Mitchell has been heavily involved with The Memory Loss Education Project, a study that assessed early memory loss in older adults with a goal of understanding the role of social and marital support as potential protective factors. Mitchell began this study as a volunteer for a community service project aimed at educating senior citizens about early signs of memory loss. She quickly became an EXCEL participant, gathering and organizing data and studying the results.

Mitchell and Bookwala are preparing to report their findings from the project in November as panel members at the Gerontological Society of America’s Annual Symposium. Bookwala says that some of the biggest names in aging-related research will be at the symposium and that Mitchell is up for the challenge of presenting this research.
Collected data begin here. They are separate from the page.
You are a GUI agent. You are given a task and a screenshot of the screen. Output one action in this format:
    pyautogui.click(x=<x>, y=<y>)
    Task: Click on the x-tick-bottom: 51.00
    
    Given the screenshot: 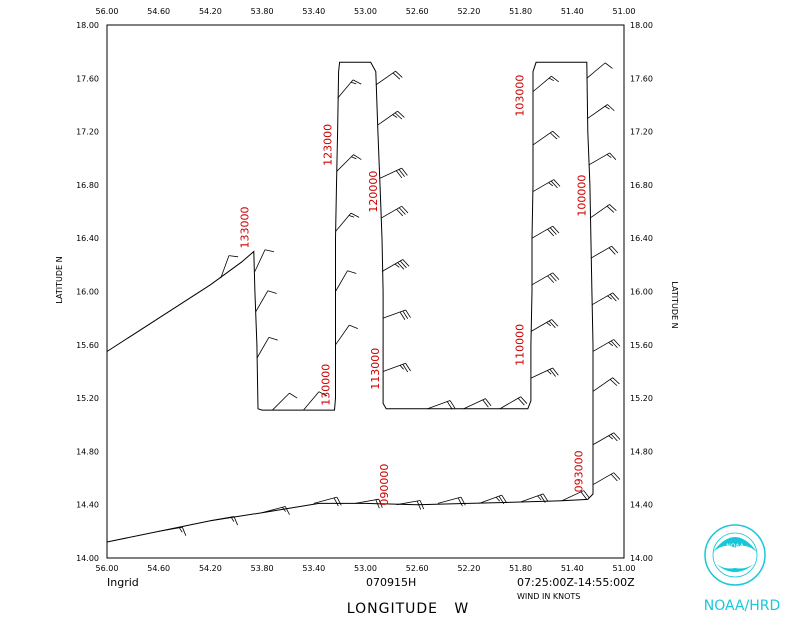 What is the action you would take?
    pyautogui.click(x=624, y=568)
    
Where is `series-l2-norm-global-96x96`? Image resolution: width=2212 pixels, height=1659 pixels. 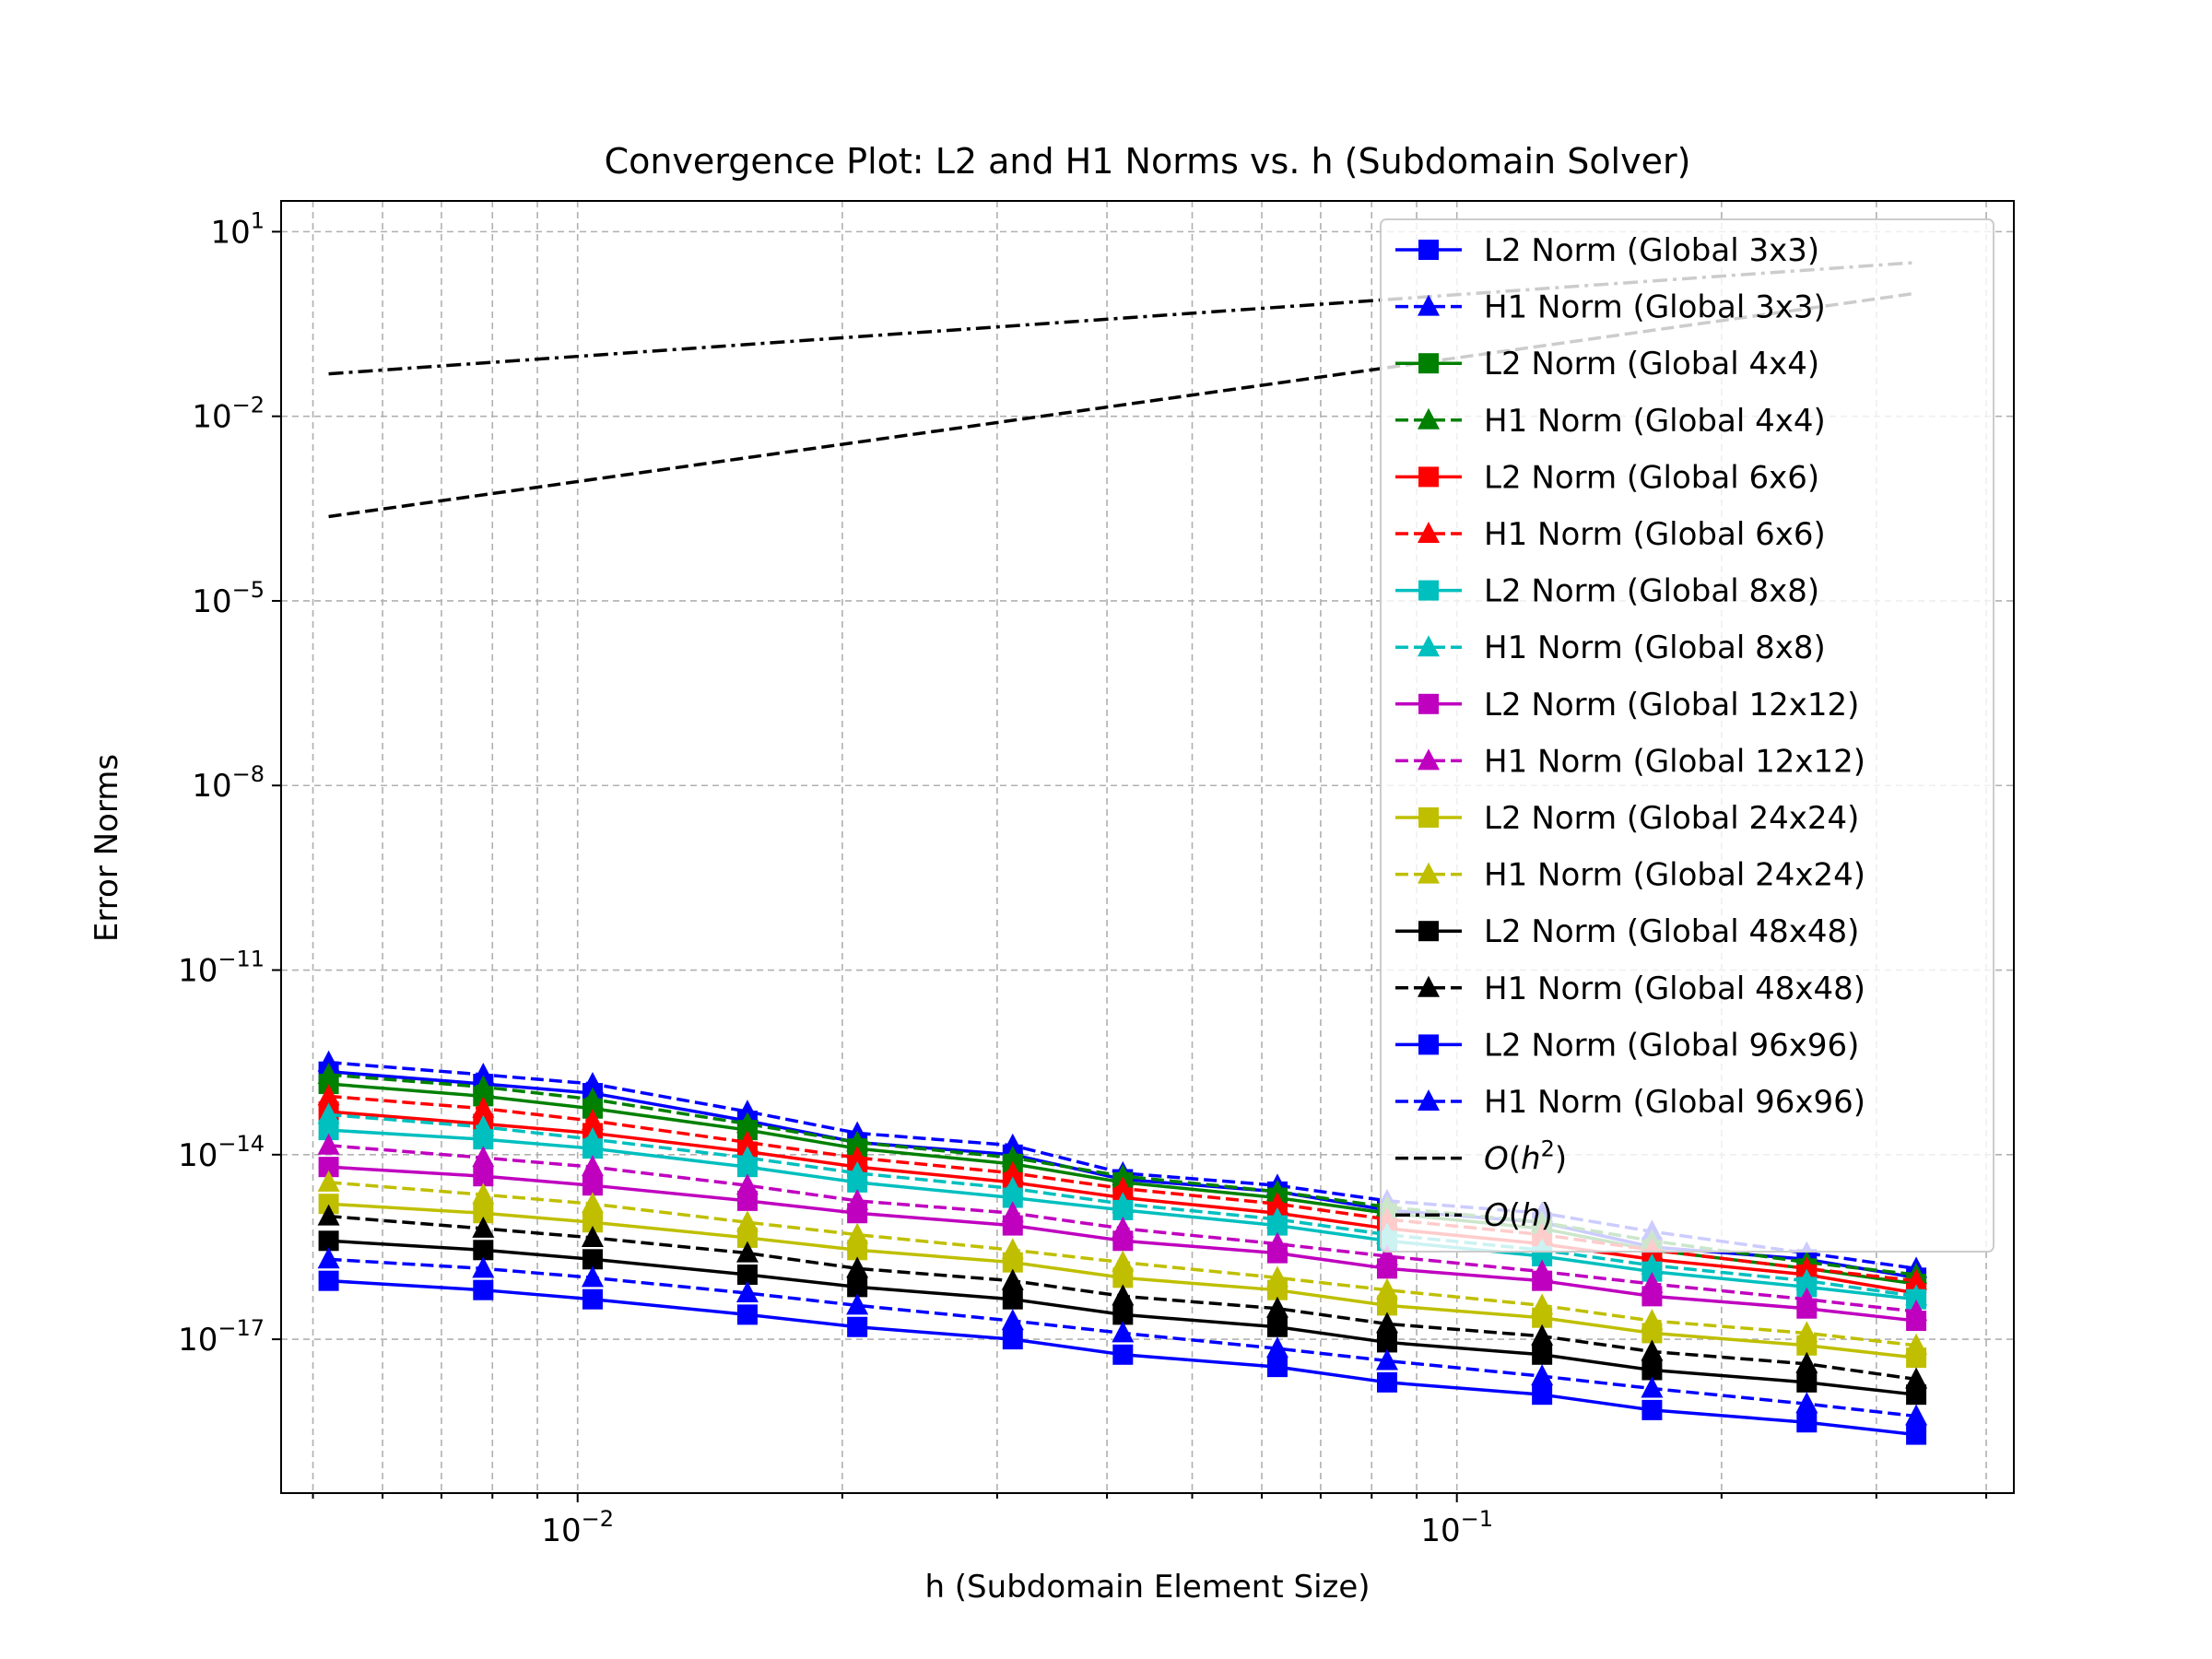 series-l2-norm-global-96x96 is located at coordinates (1122, 1358).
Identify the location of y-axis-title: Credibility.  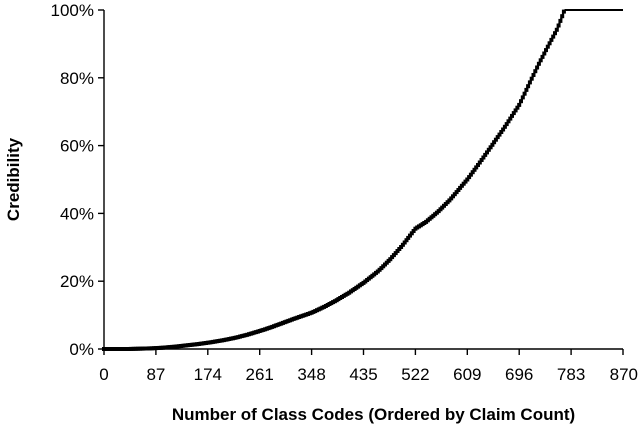
(14, 179).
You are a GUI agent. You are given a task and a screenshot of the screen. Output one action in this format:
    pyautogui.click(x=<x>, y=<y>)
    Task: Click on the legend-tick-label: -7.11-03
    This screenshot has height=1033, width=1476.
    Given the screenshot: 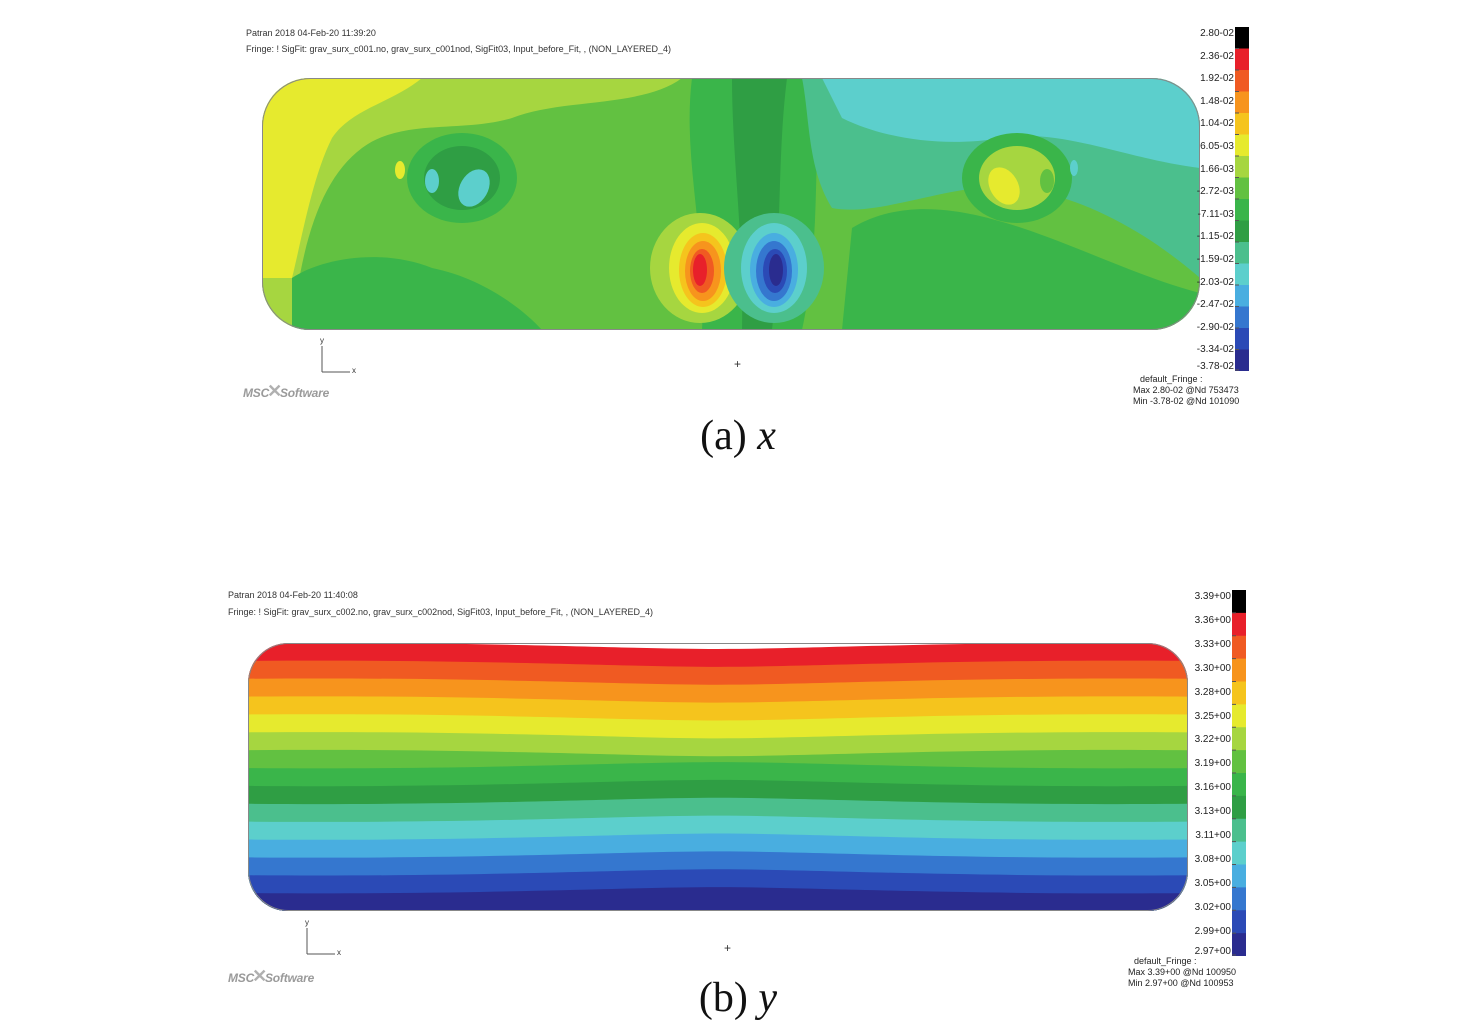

“Melissa is a very good scholar; she takes the initiative and hits the ground running,” says Bookwala. “She has played a very active role and my research is in such good shape because of her.”

Mitchell has also been looking at how childlessness affects older adults. Researchers administered neuro-psychological tasks to participants of this study to assess their depression, scored them on their answers using a geriatric depression scale, and ran an analysis on the results. Mitchell and Bookwala will present a paper at the Gerontological Society of America’s Annual Symposium that looks at the long-term impact that the presence or absence of children has on depression.

“It’s an interesting set of findings,” says Bookwala. “There doesn’t seem to be a difference in marital quality, but without children, older adults are far more depressed.”

The last of Mitchell’s EXCEL projects is a study on marital quality and health in late adulthood. Bookwala believes that people who are married enjoy better health in adulthood than those who are unmarried. Last semester, Mitchell and Bookwala conducted interviews in attempts to confirm this hypothesis. They hope to submit their findings at the American Psychological Association symposium next summer in San Diego.

“More interviews need to be conducted, but in the meantime I am working on organizing the completed interviews, entering them into our database, and analyzing trends with Professor Bookwala,” says Mitchell. “The interviews consisted of questions on marital quality as well as subjects like health, religion, and depression.”

“Lafayette provides the ideal resources and atmosphere for this project,” says Mitchell. “We have our own research space in Oechsle Hall where we can enter our data into two computers at once, and perform more phone interviews from our own personal line.”

Mitchell is a member of Phi Beta Kappa, tour guide, sister in Alpha Phi sorority, and on the executive board of Student Alumni Association. Over the summer, she interned in the Office of Institutional Advancement at Thomas Jefferson University in Philadelphia.